(Item coordinate data)
··········

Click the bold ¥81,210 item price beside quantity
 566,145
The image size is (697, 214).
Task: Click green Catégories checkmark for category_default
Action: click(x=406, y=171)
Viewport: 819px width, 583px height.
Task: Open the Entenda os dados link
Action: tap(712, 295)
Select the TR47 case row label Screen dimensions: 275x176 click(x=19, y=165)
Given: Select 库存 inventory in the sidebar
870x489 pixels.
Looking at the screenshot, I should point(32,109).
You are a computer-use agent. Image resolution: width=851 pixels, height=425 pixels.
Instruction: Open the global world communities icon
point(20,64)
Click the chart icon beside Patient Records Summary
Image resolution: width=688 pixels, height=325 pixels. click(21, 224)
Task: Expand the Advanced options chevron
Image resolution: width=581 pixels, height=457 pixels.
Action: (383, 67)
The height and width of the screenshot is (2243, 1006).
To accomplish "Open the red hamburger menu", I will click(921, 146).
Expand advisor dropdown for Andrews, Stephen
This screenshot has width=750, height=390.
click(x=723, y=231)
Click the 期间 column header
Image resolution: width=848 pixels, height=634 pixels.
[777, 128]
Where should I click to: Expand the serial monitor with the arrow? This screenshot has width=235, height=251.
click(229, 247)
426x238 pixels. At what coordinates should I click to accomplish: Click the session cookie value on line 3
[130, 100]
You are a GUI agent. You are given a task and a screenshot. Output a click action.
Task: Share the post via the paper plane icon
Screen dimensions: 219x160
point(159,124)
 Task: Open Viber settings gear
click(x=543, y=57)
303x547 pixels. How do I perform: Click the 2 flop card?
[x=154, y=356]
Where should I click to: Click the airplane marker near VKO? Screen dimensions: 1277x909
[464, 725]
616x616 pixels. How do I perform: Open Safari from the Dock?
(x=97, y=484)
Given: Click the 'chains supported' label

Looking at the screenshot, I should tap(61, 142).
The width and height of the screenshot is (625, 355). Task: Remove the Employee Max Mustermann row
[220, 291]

··········

**Problem description**
Gather every line of the material above that contains the word "dimensions", and copy each one in full.

**Solved problem**
Select the TR47 case row label Screen dimensions: 275x176 click(x=19, y=165)
Screen dimensions: 219x160
Where should I click to: Click the airplane marker near VKO? Screen dimensions: 1277x909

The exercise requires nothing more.